Overall accuracy, specificity, recall, precision, F1-score, and Matthew’s correlation coefficient (MCC) were used to measure the performance for identifying pHis sites, and they are defined as follows:

$$Specificity = \frac{TN}{{TN + FP}}$$
(4)
$$Recall = \frac{TP}{{TP + FN}}$$
(5)
$$Precision = \frac{TP}{{TP + FP}}$$
(6)
$$F1 - score = \frac{2 \times Recall \times Precision}{{Recall + Precision}}$$
(7)
$$Accuracy = \frac{TP + TN}{{TN + FP + TP + FN}}$$
(8)
$$MCC = \frac{TP \times TN - FP \times FN}{{\sqrt {\left( {TP + FP} \right)\left( {TN + FN} \right)\left( {TP + FN} \right)\left( {TN + FP} \right)} }}$$
(9)

TP and TN are the number of correctly predicted pHis sites and non-pHis sites, respectively.
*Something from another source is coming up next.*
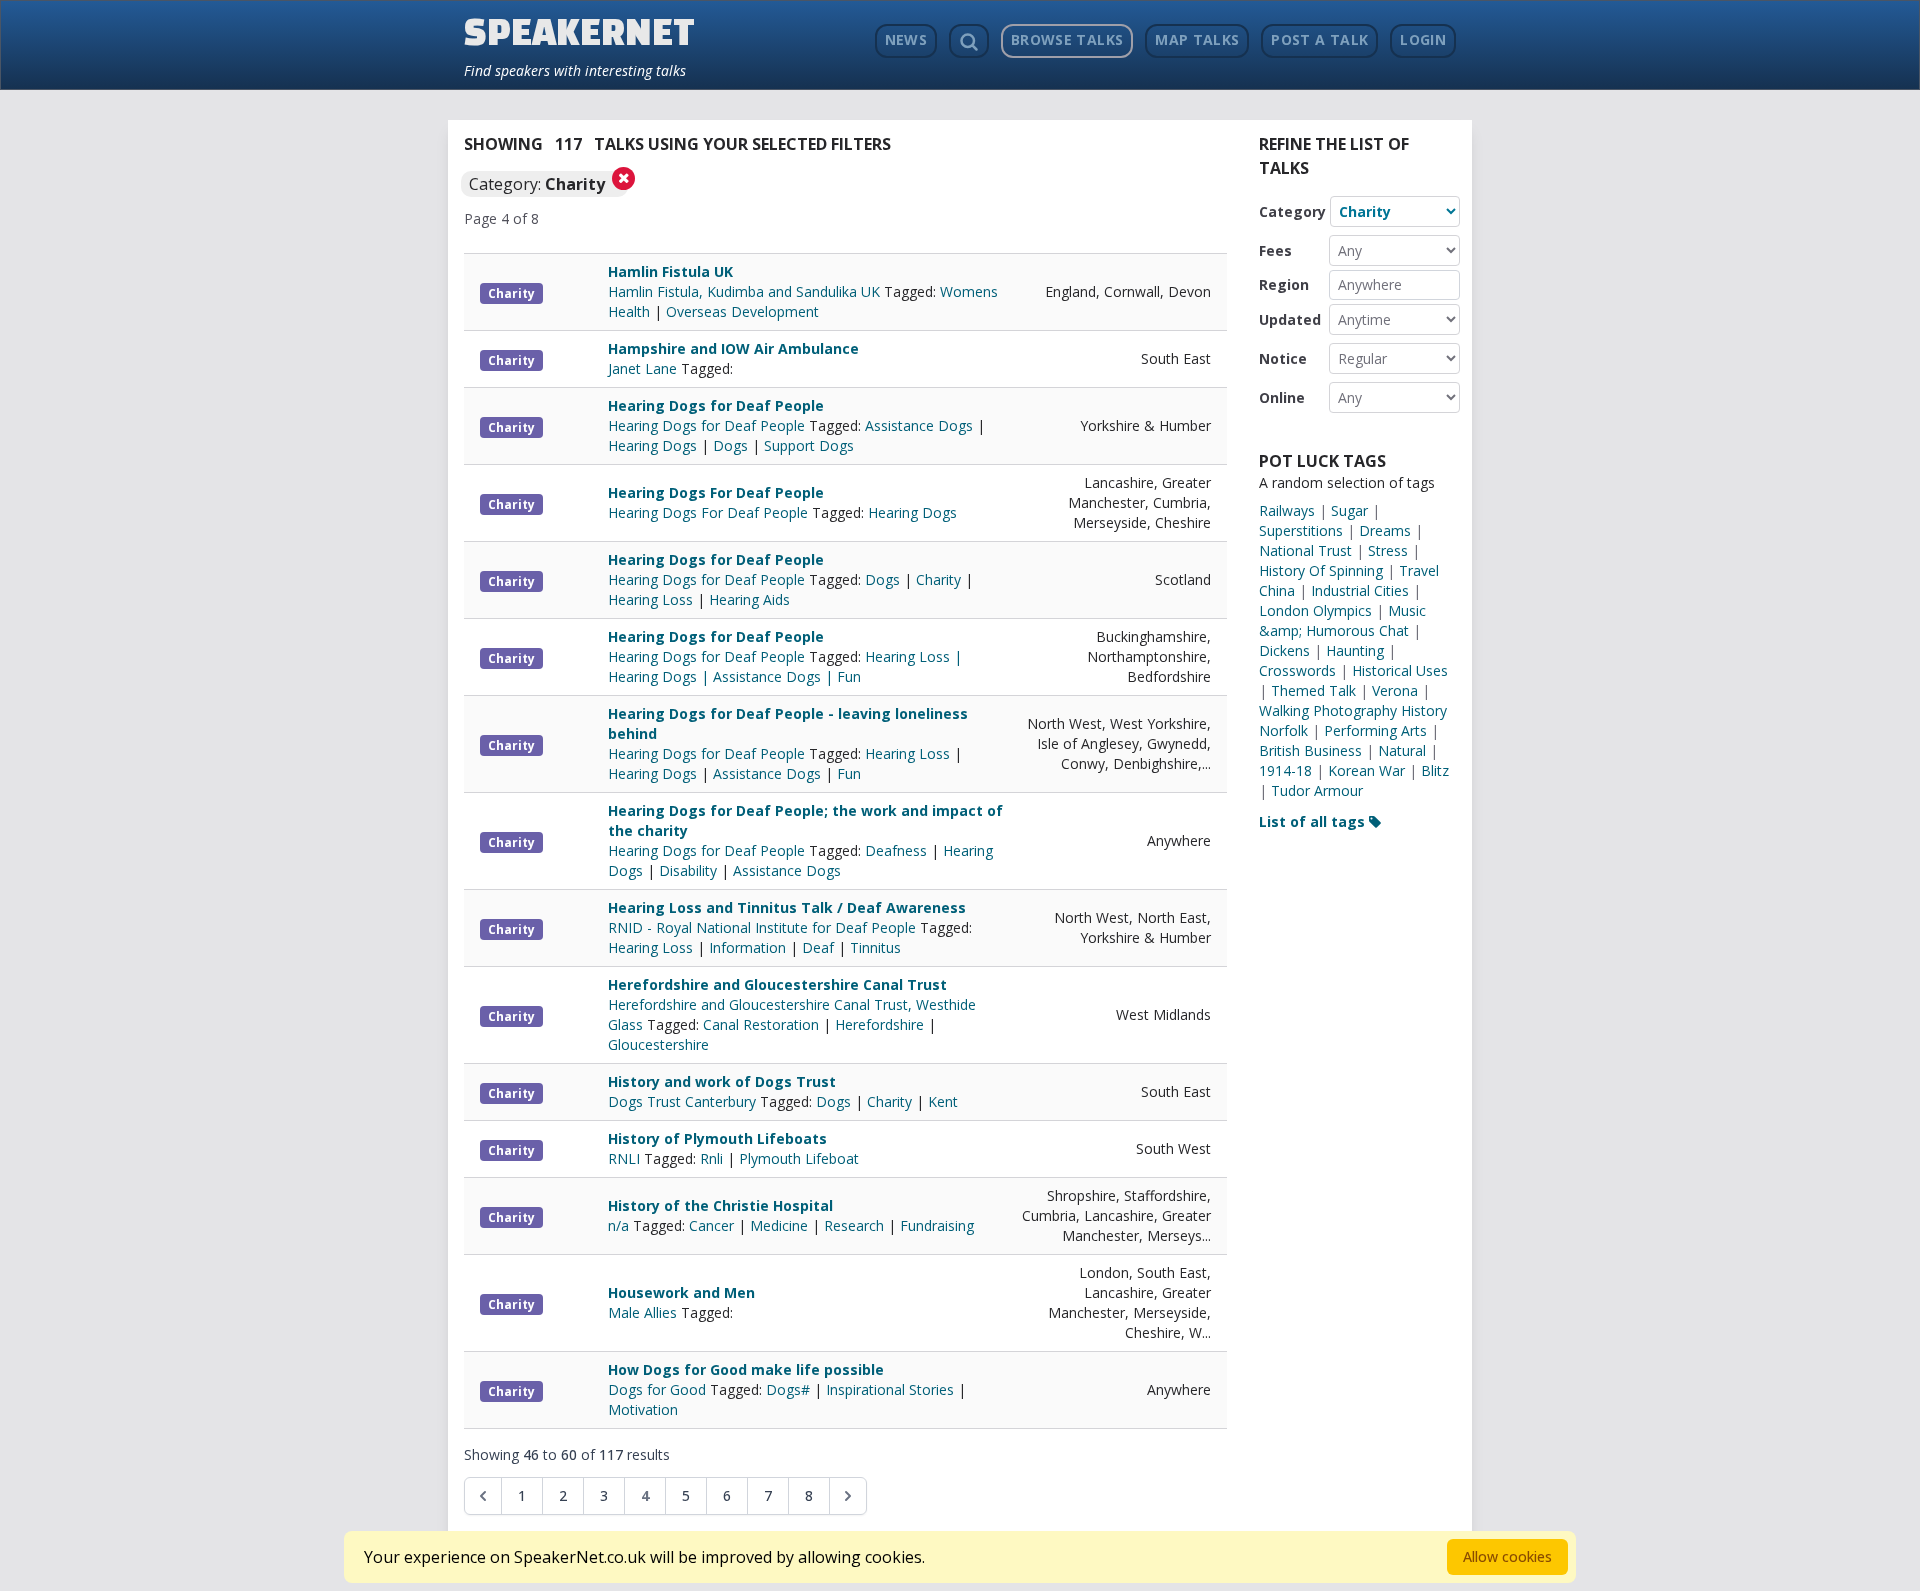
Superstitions (1301, 530)
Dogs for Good (659, 1389)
FP and FN are the number of incorrectly predicted pHis sites and non-pHis sites, respectively.

Receiver operating characteristic (ROC curve) created by plotting the true positive rate (TPR) against the false positive rate (FPR) at various threshold values was used to visualize the predictive performance for both pHis and non-pHis sites. Precision-recall (PR) curve constructed by plotting the precision against the recall at a variety of thresholds was used to visualized the predictive performance for the pHis sites. Area under the ROC curve (AUC) is used to summarize its performance as a single number. All the performance values were calculated using the ‘metrics’ class in the Python module ‘scikit-learn’.